Les deux tiers des Chinois vivent désormais en milieu urbain. Dans le canton de Xiapu, des villageois simulent une vie rurale de carte postale. Tout est factice mais les visiteurs accourent, payant jusqu’à 40 euros pour prendre des photos.
Les touristes en quête de paysages pittoresques se laissent séduire par une scène qui semble tout droit sortie d’un passé révolu. Un paysan marche aux côtés d’un buffle dans une brume épaisse, suivi d’une femme coiffée d’un chapeau de paille, sous les regards attentifs de dizaines de smartphones. Dans certaines régions rurales de Chine, des habitants rejouent des scènes de la vie paysanne d’autrefois, une reconstitution qui fascine les visiteurs et continue d’attirer du monde, plusieurs années après que cette pratique a été révélée par le New York Times en 2021.
Cette mise en scène millimétrée, où chaque détail est pensé pour évoquer un mode de vie traditionnel, est accompagnée du bourdonnement des drones et des exclamations enthousiastes des spectateurs. Grâce à la popularité grandissante des photos et vidéos partagées en ligne, le canton de Xiapu, situé dans la province du Fujian, est devenu une destination très prisée. Cet engouement pousse certains voyageurs à débourser jusqu’à 300 yuans (environ 40 euros) pour figurer aux côtés des habitants dans ces décors évoquant une Chine rurale idéalisée, bien loin de la modernité qui a transformé le pays.

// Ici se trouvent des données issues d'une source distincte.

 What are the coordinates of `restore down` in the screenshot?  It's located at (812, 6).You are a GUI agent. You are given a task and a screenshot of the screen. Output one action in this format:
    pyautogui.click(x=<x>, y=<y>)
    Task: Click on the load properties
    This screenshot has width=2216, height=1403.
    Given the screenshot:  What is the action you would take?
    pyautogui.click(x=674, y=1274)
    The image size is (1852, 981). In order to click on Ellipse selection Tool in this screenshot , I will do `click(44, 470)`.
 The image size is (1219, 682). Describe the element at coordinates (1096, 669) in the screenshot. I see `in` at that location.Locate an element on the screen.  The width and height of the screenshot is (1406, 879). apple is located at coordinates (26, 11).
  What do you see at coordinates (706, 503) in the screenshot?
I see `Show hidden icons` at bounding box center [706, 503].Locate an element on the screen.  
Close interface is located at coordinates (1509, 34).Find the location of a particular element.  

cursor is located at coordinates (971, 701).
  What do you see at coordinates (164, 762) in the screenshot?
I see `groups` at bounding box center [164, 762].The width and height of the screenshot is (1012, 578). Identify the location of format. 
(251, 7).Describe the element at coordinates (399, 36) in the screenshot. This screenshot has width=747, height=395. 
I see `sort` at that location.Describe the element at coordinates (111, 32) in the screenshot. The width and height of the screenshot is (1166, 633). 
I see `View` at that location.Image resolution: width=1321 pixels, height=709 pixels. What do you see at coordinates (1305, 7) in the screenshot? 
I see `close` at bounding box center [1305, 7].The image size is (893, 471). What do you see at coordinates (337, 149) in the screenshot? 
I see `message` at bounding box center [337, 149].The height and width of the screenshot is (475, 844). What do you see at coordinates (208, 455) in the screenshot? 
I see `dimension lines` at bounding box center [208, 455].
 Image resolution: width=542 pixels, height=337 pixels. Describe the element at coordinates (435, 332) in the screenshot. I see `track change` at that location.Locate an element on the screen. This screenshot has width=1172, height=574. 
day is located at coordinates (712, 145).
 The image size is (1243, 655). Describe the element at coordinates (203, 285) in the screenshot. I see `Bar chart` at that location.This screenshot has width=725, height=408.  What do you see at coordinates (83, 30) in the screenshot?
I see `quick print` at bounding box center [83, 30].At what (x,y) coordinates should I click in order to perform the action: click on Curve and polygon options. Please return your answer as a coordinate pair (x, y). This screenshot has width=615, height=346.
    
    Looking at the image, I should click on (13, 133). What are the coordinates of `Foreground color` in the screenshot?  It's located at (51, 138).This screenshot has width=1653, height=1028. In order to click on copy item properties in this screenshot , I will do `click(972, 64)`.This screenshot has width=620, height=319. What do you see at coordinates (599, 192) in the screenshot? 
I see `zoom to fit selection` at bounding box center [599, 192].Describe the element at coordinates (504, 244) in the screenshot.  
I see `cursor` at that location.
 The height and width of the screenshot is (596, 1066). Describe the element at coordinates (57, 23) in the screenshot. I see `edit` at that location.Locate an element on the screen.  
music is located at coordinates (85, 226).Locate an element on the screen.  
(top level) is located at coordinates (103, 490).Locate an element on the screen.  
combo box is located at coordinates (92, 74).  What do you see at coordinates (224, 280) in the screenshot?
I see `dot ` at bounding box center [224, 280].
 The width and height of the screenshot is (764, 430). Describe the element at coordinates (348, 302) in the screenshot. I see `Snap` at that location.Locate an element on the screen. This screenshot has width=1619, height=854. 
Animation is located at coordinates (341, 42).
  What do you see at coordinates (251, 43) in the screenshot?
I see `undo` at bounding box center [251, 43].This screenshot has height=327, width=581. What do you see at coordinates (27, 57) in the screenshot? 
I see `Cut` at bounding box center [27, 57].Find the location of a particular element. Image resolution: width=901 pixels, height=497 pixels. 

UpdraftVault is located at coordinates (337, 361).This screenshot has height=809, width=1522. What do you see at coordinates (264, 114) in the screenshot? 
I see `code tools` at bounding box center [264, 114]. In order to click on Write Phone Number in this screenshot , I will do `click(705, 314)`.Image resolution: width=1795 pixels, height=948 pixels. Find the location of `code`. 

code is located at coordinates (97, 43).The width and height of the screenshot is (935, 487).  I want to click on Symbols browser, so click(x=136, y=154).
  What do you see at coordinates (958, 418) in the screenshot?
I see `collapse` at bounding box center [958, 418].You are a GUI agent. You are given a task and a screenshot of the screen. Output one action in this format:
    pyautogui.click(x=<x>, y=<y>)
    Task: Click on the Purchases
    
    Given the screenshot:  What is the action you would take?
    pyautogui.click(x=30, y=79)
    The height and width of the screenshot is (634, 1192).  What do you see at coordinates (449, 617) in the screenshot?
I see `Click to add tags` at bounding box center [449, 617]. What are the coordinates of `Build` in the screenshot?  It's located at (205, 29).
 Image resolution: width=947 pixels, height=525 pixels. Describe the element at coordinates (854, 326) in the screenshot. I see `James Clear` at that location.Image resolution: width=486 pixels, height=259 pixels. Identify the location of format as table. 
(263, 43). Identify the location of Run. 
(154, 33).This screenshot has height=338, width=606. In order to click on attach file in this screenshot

Parmi les visiteurs, Liang Liuling, venue du Guangxi, observe le paysage avec nostalgie. Aujourd’hui âgée de 72 ans, elle se remémore sa jeunesse marquée par les années de travail forcé à la campagne durant la Révolution culturelle lancée par Mao Tsé-toung en 1966. Elle se souvient avoir utilisé des buffles pour labourer les champs et sourit en voyant ces animaux aujourd’hui intégrés à une mise en scène touristique.
Depuis les années 1980, la Chine a connu une urbanisation fulgurante, passant d’une population majoritairement rurale à un pays où près des deux tiers des habitants vivent en ville. Cette transformation rapide a éveillé une certaine nostalgie pour une époque perçue comme plus simple, malgré ses difficultés économiques. Sur les réseaux sociaux chinois comme Douyin et Xiaohongshu, Xiapu génère des centaines de milliers de publications où des utilisateurs partagent leurs clichés et conseils pour capturer les meilleures images. Certains villageois vont même jusqu’à brûler des herbes pour créer une brume artificielle, accentuant ainsi l’atmosphère envoûtante des lieux.
Malgré l’aspect factice de cette reconstitution, les visiteurs affluent en nombre, souvent après avoir modifié leurs itinéraires pour découvrir ce décor si photogénique. Huang Jumei, guide touristique accompagnant un groupe de seniors, souligne que pour beaucoup, cette expérience ravive des souvenirs d’enfance liés à la vie agricole.
Ce succès profite aussi aux habitants, comme Chen Weizuo, propriétaire d’un buffle et ancien agriculteur, qui a transformé cette tendance en véritable activité. Il loue des costumes traditionnels et négocie avec les visiteurs le droit de se faire photographier à ses côtés. Il a commencé en empruntant un buffle avant d’acquérir le sien au Vietnam, faute d’en trouver en Chine. Heureux de ne plus travailler dans les champs, il apprécie désormais ses journées à discuter avec les touristes sous l’ombre des arbres, profitant d’une vie bien plus paisible.